Form 1040 preparation is the engine of a U.S. tax practice, and during filing season it has to run at volume without losing accuracy. A single return moves through document collection, data entry, internal review, client approval, and e-file, and every one of those stages depends on the one before it. When the steps live in someone’s head instead of a defined process, returns stall waiting on a missing W-2, drafts go out before a second set of eyes catches a transposed number, and 8879 signatures trickle in too late to e-file before the deadline.
A repeatable preparation job fixes that by giving every return the same path from intake to filing. This is the return job itself, distinct from client onboarding: the client is already engaged, and the focus now is producing an accurate, reviewed, accepted 1040. A standard process is what lets you scale through season, hand work between preparers and reviewers, and know at a glance where each return is sitting.
When to run it
Kick off a preparation job once the client is engaged and documents start arriving, typically from late January through the April filing deadline, plus a second wave for anyone on extension through October. A partner or tax manager usually owns the workflow and assigns preparers and reviewers, while the firm tracks status across the whole season rather than chasing individual returns.
How to run it in Tidyflow
Set this up as a reusable job template so every 1040 follows the same path. Each step becomes a subtask your team checks off, and because recurring tasks can repeat annually, you spin up next year’s returns without rebuilding the workflow. Use workflow management to assign preparers and reviewers and watch progress across the season.
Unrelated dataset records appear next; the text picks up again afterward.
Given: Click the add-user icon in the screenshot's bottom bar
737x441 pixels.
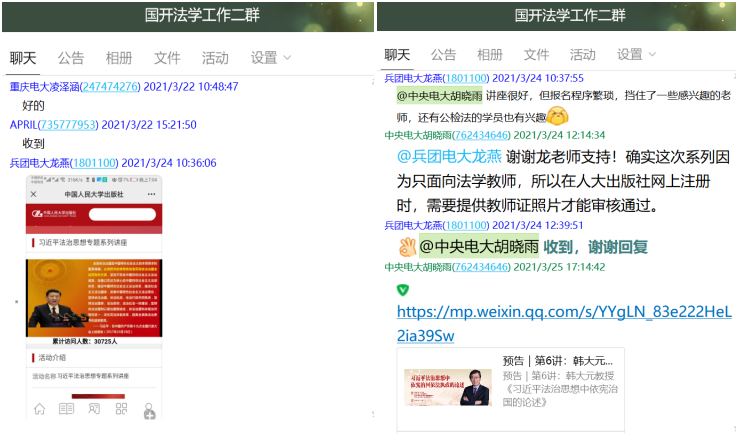Looking at the screenshot, I should tap(148, 410).
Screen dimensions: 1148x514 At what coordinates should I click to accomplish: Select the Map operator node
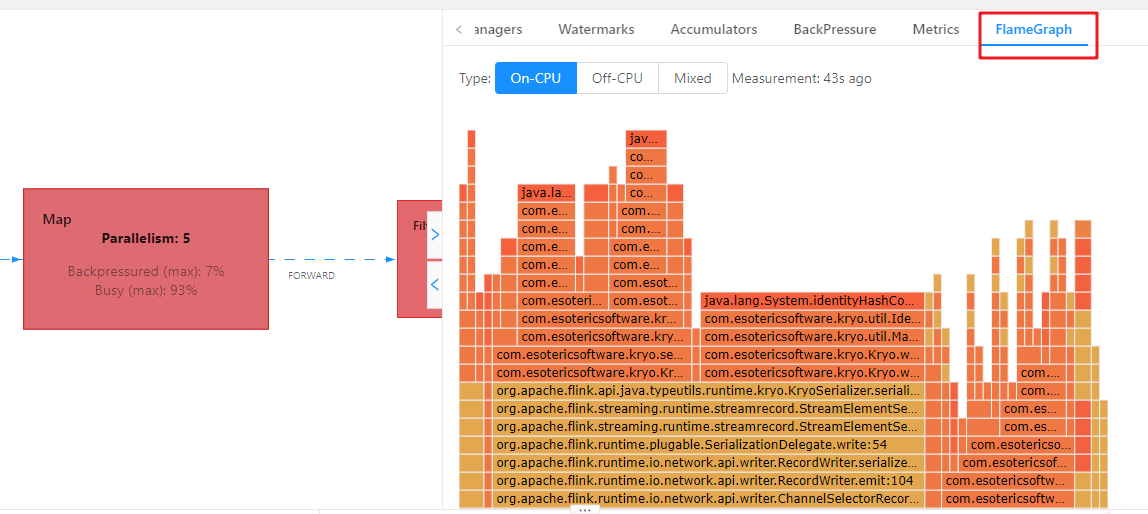[146, 258]
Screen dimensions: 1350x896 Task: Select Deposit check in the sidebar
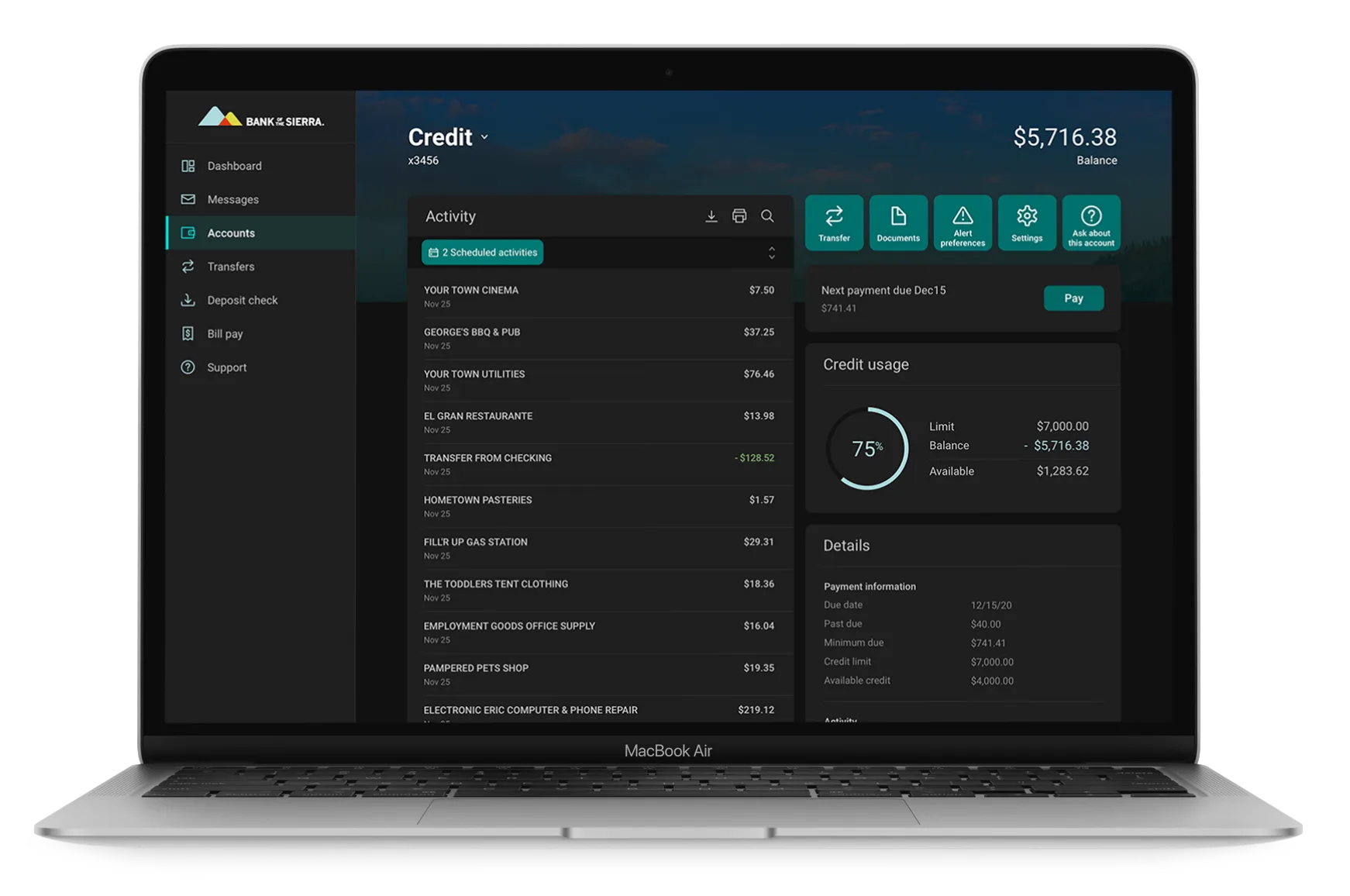coord(242,300)
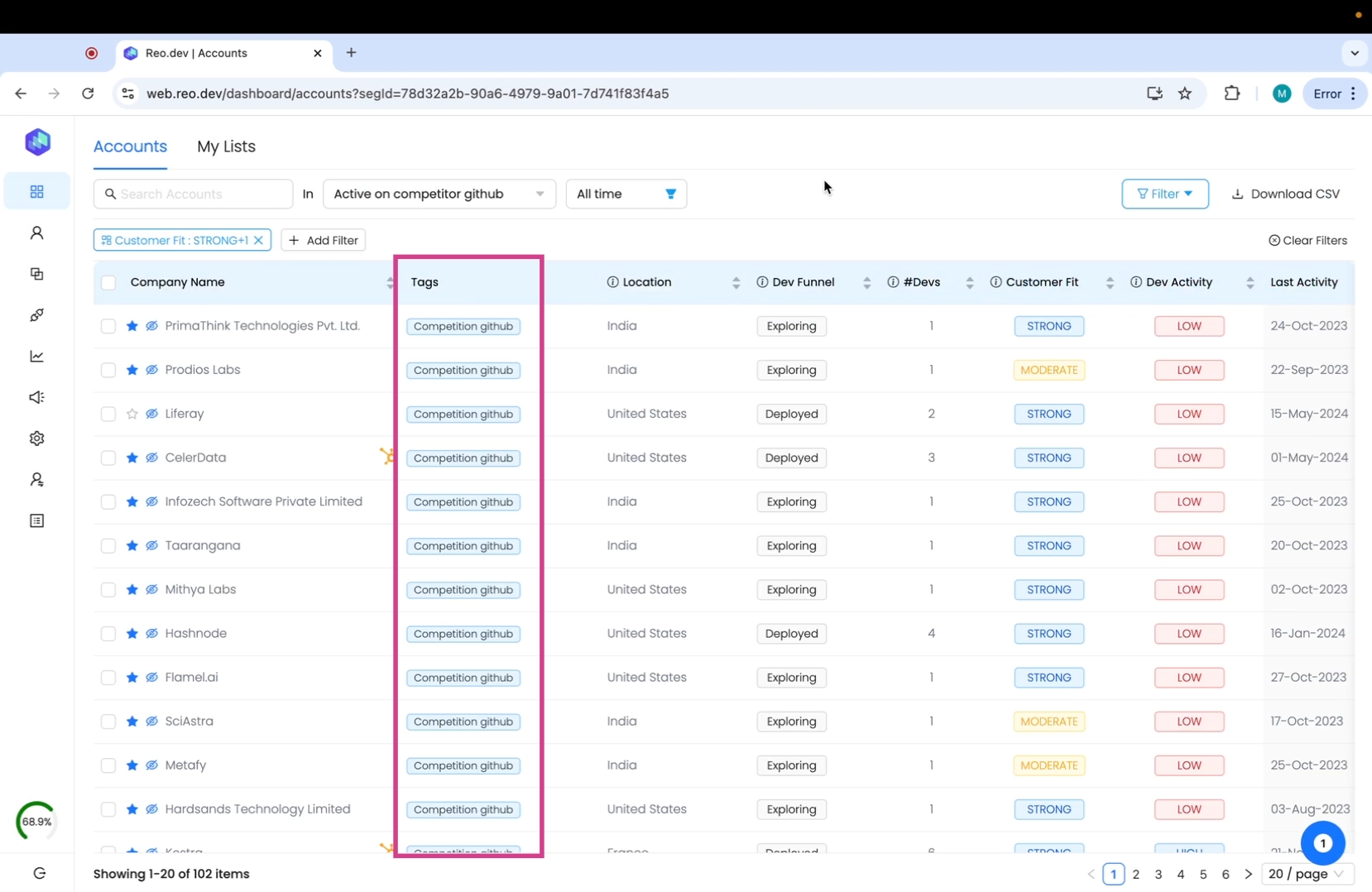Screen dimensions: 1372x892
Task: Click the megaphone icon in sidebar
Action: click(36, 397)
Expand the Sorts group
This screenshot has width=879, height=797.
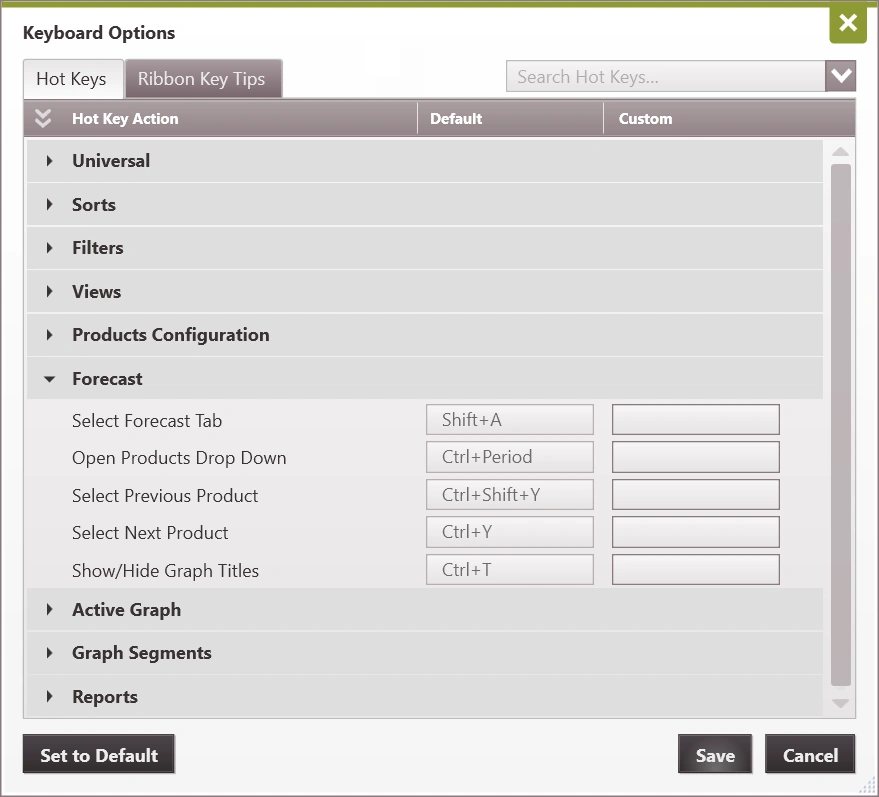(49, 205)
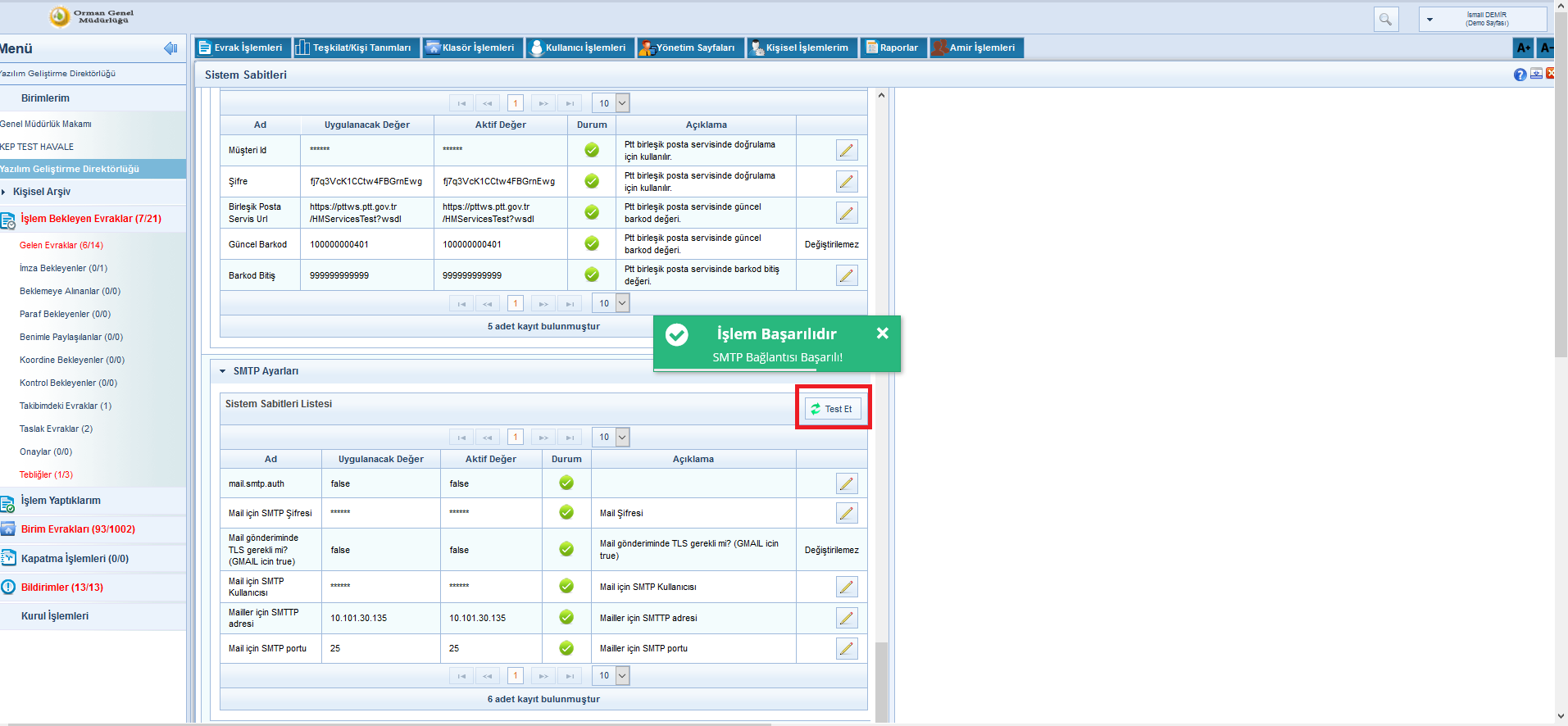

Gather what you need through the client portal: the organizer or intake form, income and deduction documents, and the signed Form 8879 e-file authorization. Electronic signatures handle the 8879 so approval to file lands in the same place as the return, ready to e-file the moment it clears review.
Common pitfalls
- E-filing before the client returns a signed 8879, which the IRS requires on hand before transmission.
- Missing carry-forward items (capital loss carryovers, prior-year state refunds, depreciation) because the prior-year return was not pulled.
- Skipping a real reviewer pass and letting software diagnostics stand in for human review.
- Overlooking documents that arrive late, such as corrected 1099s or a final K-1, and filing on incomplete data.
- Reconciling withholding and estimated payments to client memory instead of IRS and state records.